It has been officially announced. Doctors and Psychiatrists diagnosis has failed, Googling symptoms has failed and, quite unbelievably, the good old Lebanese habit of self prescribing medicine has also failed.
Humanity, with all its modern day knowledge, has failed to explain the weird erratic unexplainable behavior that has suddenly submerged society for the past 48 hours.
In an effort to solve the mystery, Blog of the Boss is disclosing its own diagnosis of this bizarre phenomenon.
If you, or any person in your family, is experiencing any of the below symptoms, then you are probably suffering from what we call Post-WorldCup Depression:
– Symptom 1: Wherever you go, home, church, work or bathroom, when you are alone or surrounded by people, you can still hear the voice of the BEIN commentator speaking to you, in your head, all day long. You cry.
– Symptom 2: If you ever see your grandma and her neighbor playing card games, your uncle playing backgammon or your little sister competing in jumping ropes, you feel a huge urge to guess the score and send it by SMS or submit it to a Facebook App to Win Valuable Prizes! You cry.

» QUESTIONS:
1. According to the blog post, why does Blog of the Boss share its own diagnosis? Answer in one to three sentences.
2. Reproduce the blog post between "If you, or any" and "long. You cry.", inclusive.

» SUPPLIED ENTRIES:

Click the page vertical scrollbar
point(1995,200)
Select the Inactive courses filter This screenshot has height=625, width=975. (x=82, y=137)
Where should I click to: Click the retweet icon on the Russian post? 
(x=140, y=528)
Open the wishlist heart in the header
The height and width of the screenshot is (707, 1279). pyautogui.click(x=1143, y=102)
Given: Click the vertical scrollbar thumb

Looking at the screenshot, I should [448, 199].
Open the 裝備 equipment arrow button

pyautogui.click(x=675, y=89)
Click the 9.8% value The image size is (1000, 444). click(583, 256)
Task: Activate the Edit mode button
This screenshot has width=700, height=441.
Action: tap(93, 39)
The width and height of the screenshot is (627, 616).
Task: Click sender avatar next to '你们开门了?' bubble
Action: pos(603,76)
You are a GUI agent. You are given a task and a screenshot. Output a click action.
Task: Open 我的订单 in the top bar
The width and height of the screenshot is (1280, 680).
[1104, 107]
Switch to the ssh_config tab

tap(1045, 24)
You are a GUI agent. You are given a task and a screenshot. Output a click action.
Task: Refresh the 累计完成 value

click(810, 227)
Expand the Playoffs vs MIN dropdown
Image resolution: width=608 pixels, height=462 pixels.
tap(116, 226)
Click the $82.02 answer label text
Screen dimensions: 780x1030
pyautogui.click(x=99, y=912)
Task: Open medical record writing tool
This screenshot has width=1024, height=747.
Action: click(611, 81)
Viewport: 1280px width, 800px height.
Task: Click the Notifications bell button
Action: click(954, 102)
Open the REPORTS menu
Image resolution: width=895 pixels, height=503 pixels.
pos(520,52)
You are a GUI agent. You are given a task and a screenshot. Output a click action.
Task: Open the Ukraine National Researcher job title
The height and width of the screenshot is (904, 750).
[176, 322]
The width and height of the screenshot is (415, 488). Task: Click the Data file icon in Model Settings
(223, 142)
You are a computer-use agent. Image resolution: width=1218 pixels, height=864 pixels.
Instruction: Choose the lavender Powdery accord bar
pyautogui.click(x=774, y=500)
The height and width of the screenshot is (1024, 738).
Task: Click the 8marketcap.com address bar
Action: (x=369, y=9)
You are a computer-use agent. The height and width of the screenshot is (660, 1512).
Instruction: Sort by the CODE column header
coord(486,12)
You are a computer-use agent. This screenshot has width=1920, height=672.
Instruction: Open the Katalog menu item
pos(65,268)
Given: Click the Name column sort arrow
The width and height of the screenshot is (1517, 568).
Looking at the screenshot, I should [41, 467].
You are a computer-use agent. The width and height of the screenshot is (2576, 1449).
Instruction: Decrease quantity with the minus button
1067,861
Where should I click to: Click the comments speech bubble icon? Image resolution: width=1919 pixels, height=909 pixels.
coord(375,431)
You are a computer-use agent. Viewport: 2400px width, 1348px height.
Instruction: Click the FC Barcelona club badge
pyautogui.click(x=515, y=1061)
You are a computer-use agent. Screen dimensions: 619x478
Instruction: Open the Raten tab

» EXERCISE RESULTS:
1. Blog of the Boss shares its diagnosis to solve the mystery of the strange behavior that has gripped society for the past 48 hours. Doctors' and psychiatrists' diagnoses, Googling symptoms and the Lebanese habit of self-prescribing medicine have all failed to explain it.

2.
If you, or any person in your family, is experiencing any of the below symptoms, then you are probably suffering from what we call Post-WorldCup Depression:
– Symptom 1: Wherever you go, home, church, work or bathroom, when you are alone or surrounded by people, you can still hear the voice of the BEIN commentator speaking to you, in your head, all day long. You cry.